Successions d’attaques à Beni
Lorsque survient l’accident de blindé révélateur du 7 octobre dernier, Beni est en train de faire les frais d’attaques répétées et d’exactions de miliciens ADF ougandais et leurs supplétifs congolais depuis plusieurs jours. 15 jours auparavant, le 22 septembre, la ville avait subi son « samedi noir », lorsque les terroristes ont attaqué des positions des Forces Armées de la RDC à Païda, un quartier périphérique de la ville, provoquant la mort de nombreux civils et de quelques militaires. Aucun témoignage ne fait état de la participation des casques bleus, dont une des missions consiste pourtant en la protection des civils, aux combats qui se sont déroulés jusqu’aux petites heures du matin, lorsque les forces congolaises ont réussi à repousser les agresseurs hors de l’agglomération. C’est donc sans surprise pour l’opinion en RD Congo que Crispin Atama Tabe, le ministre de la Défense nationale, annonçait à la réunion extraordinaire du conseil des ministres du 2 octobre 2018 que « les FARDC mènent aujourd’hui seuls les combats contre tous les groupes armés sans l’appui de la MONUSCO ».
Interrogée sur l’accident de blindé de Beni, Florence Marshall, la porte-parole onusienne, s’est réfugiée derrière une langue de bois bureaucratique en promettant « une enquête ». Qui, de toute façon, ne démentira rien de ce que les habitants de Beni ont vu de leurs propres yeux : des bacs de boissons alcoolisées et des minerais dans un engin de combat onusien. « On voit beaucoup d’informations circuler dans les médias et à la suite de la publication des photos, le Commandant de la force a instruit qu’il y ait une enquête interne pour avoir la suite de cet accident », a-t-elle stoïquement réagit à une préoccupation de la presse avant d’ajouter, un brin cynique que « l’accident de blindé du quartier Païda à Beni ne doit pas donner l’impression que les actions onusiennes en RD Congo se réduisent à cet incident » et que la brigade de la Monusco « travaille à la neutralisation des groupes armés ».
Justifications administratives et bureaucratiques
Mais ce travail dure sans succès depuis près de 20 ans maintenant, et de plus en plus de Congolais doutent sérieusement de l’efficacité de flacons de bière, locale ou importée, et de la poudre de colombo-tantalite dans la répression de groupes armés de plus en plus virulents.

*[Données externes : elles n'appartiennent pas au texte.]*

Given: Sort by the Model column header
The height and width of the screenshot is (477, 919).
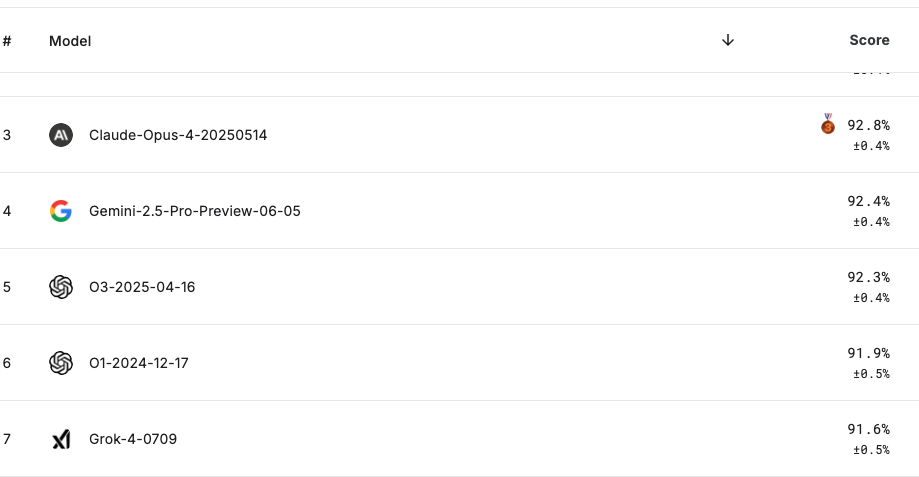Looking at the screenshot, I should pyautogui.click(x=70, y=41).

Les dernières attaques terroristes dans la région de Beni ont révélé que les assaillants, qui visent désormais carrément des positions militaires, ne se contentent plus d’armes blanches qui servaient depuis quelque 4 années à assassiner des civils innocents de Beni-rural. C’est d’échanges de tirs aux armes lourdes et légères qu’il est fait état ici, tous les deux ou trois jours. Même l’Etat-Major des FARDC dans la ville a fait l’objet d’une attaque en règle alors que des officiers s’y réunissaient pour étudier les voies et moyens de faire face à une situation de quasi-guerre asymétrique permanente.

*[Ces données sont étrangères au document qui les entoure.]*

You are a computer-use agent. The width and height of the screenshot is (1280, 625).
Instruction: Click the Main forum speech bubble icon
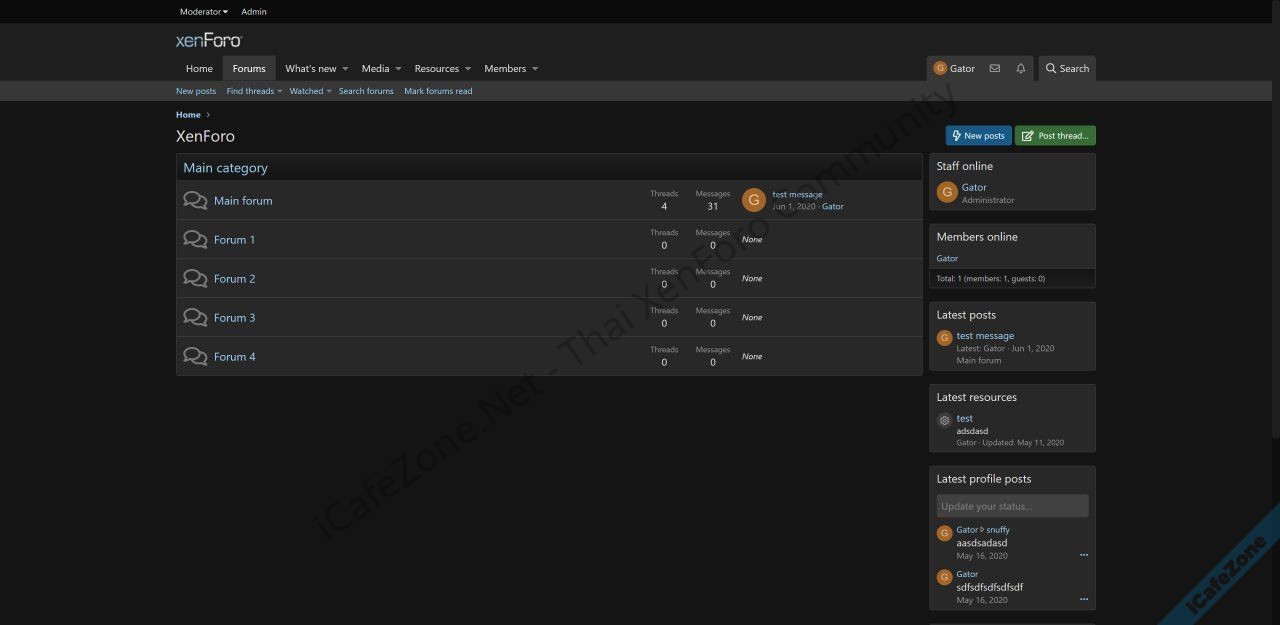(x=195, y=200)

Dans ces conditions, les promesses d’enquête onusienne annoncée par Florence Marshall convainquent peu. Tout autant que les promesses de renforcement des dispositifs sécuritaires dans la ville de Beni, évoquées par Evert Kets, un chef de bureau onusien à Beni-Lubero, le 12 octobre 2018. « La situation dans la commune de Ruwenzori est difficile et dramatique mais nous allons essayer de restaurer la confiance de la population. Nous allons renforcer notre dispositif dans l’Est de la ville avec des patrouilles renforcées … », a-t-il annoncé à la presse après qu’une trentaine de personnes, civils et militaires, aient perdu la vie au cours d’attaques armées ADF. Du saupoudrage sécuritaire dont transpire une propension chronique à l’accommodement et à la cohabitation avec les tueurs.
Promesses d’enquêtes
« Nous allons faire un déplacement sur place afin de regarder quelques points chauds, points difficiles et ça devrait nous aider à mieux ajuster notre dispositif afin de sécuriser cette commune. J’espère comme ça, de façon graduelle, nous pouvons restaurer la confiance de la population et elle peut retourner chez elle », a énoncé l’Onusien. Qui n’a fait état d’aucun plan concret d’éradication de ces fameuses forces négatives qui ont introduit la terreur en pleine ville de Beni. Evert Kets estime, en effet, qu’il n’y a point de rébellion dans la région de Beni aussi longtemps qu’un communiqué officiel n’en revendiquera pas l’existence. En attendant, les allégations sur les attaques perpétrées par les ADF relèvent, selon lui, de la pure spéculation. Comprenne qui pourra.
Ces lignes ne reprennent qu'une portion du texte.